=== Records for this exercise ===

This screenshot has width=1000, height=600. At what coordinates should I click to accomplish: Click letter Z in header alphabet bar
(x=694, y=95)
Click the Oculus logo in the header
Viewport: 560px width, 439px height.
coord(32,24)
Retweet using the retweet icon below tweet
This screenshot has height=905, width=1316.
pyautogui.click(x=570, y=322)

===
=== Records for this exercise ===

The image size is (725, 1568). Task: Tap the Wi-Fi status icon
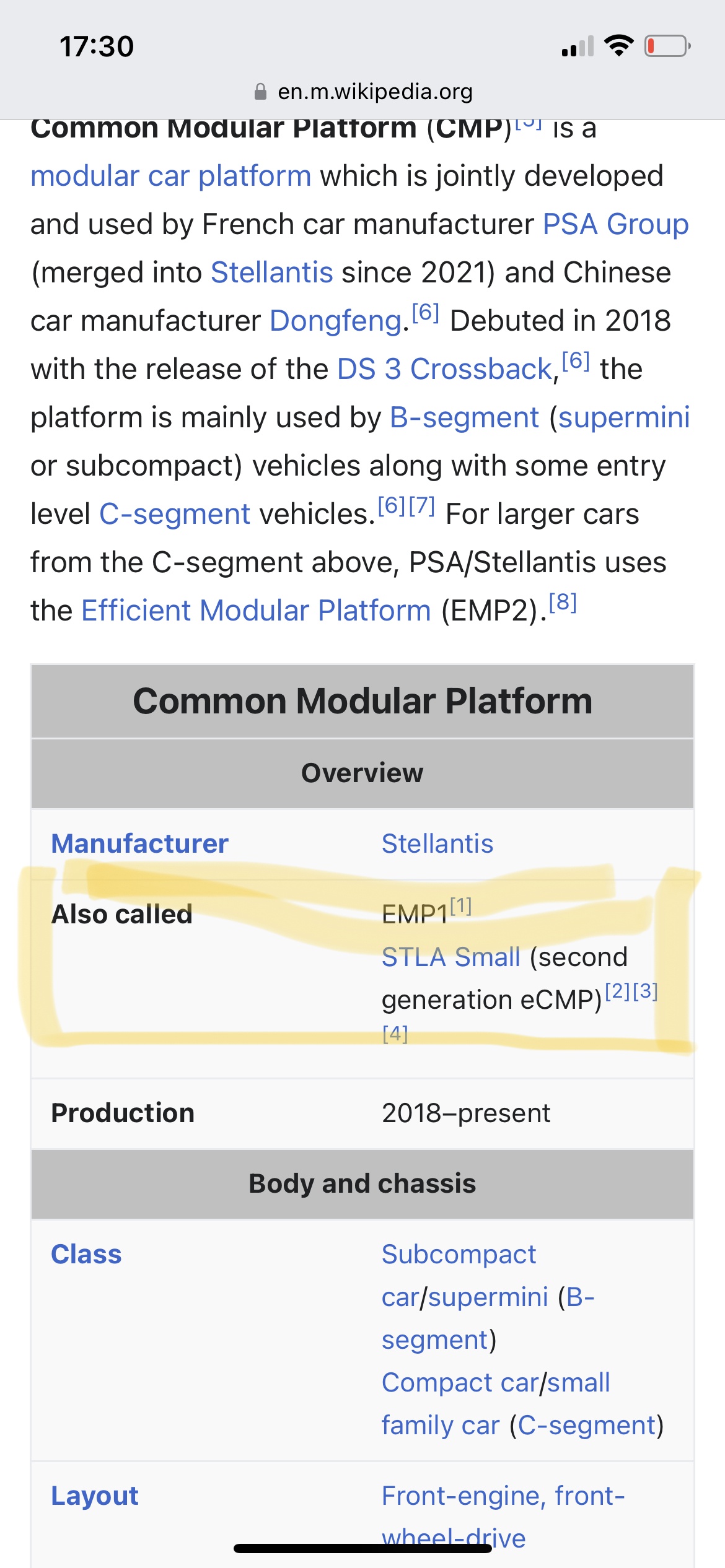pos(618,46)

===
=== Records for this exercise ===

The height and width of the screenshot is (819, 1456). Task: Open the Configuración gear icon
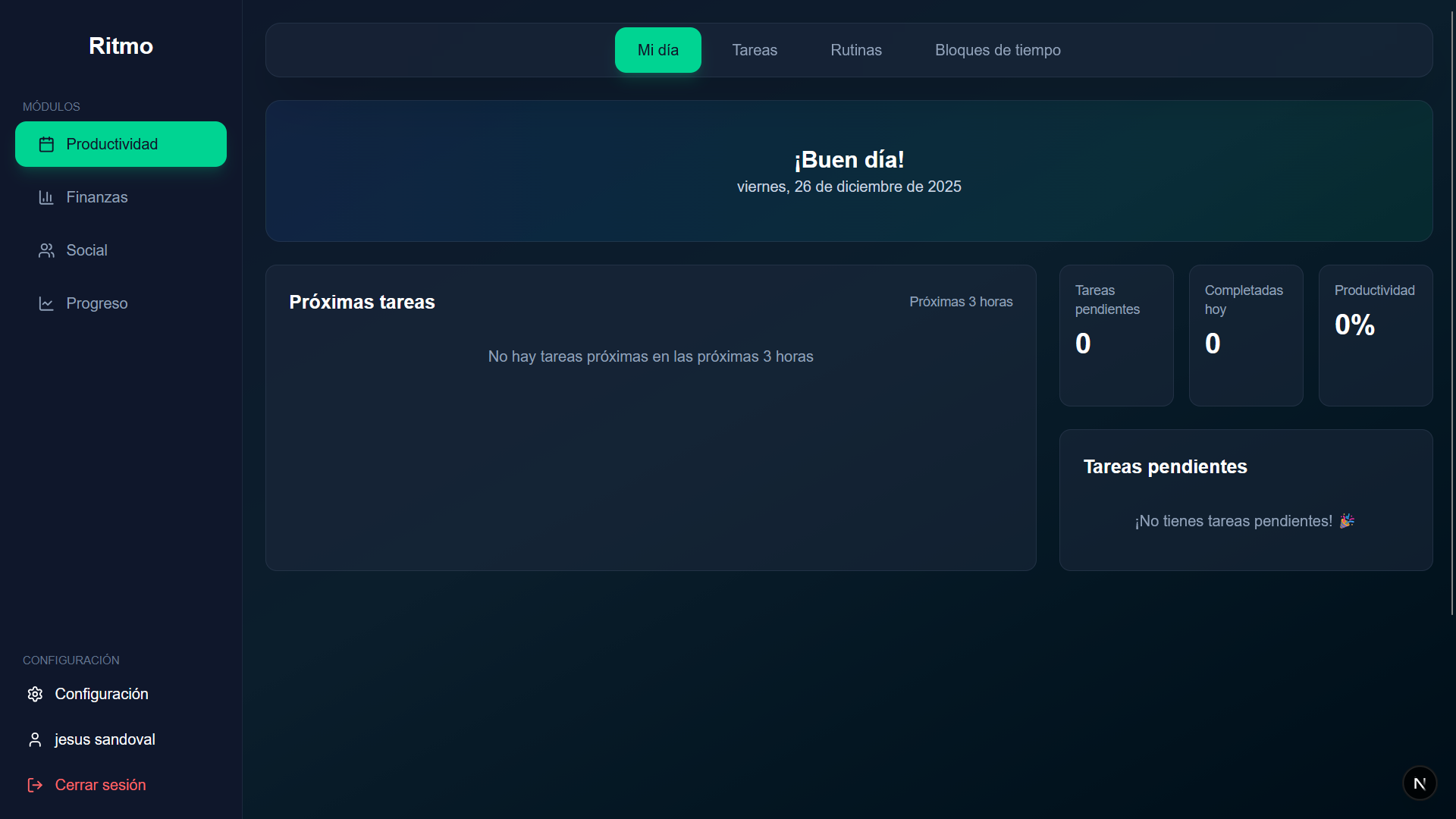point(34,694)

===

### Task statement
Reproduce word for word the rows that begin with the line containing "This screenshot has width=1000, height=600." and end with the line containing "pyautogui.click(x=570, y=322)", including both of those lines.

### Response
This screenshot has width=1000, height=600. At what coordinates should I click to accomplish: Click letter Z in header alphabet bar
(x=694, y=95)
Click the Oculus logo in the header
Viewport: 560px width, 439px height.
coord(32,24)
Retweet using the retweet icon below tweet
This screenshot has height=905, width=1316.
pyautogui.click(x=570, y=322)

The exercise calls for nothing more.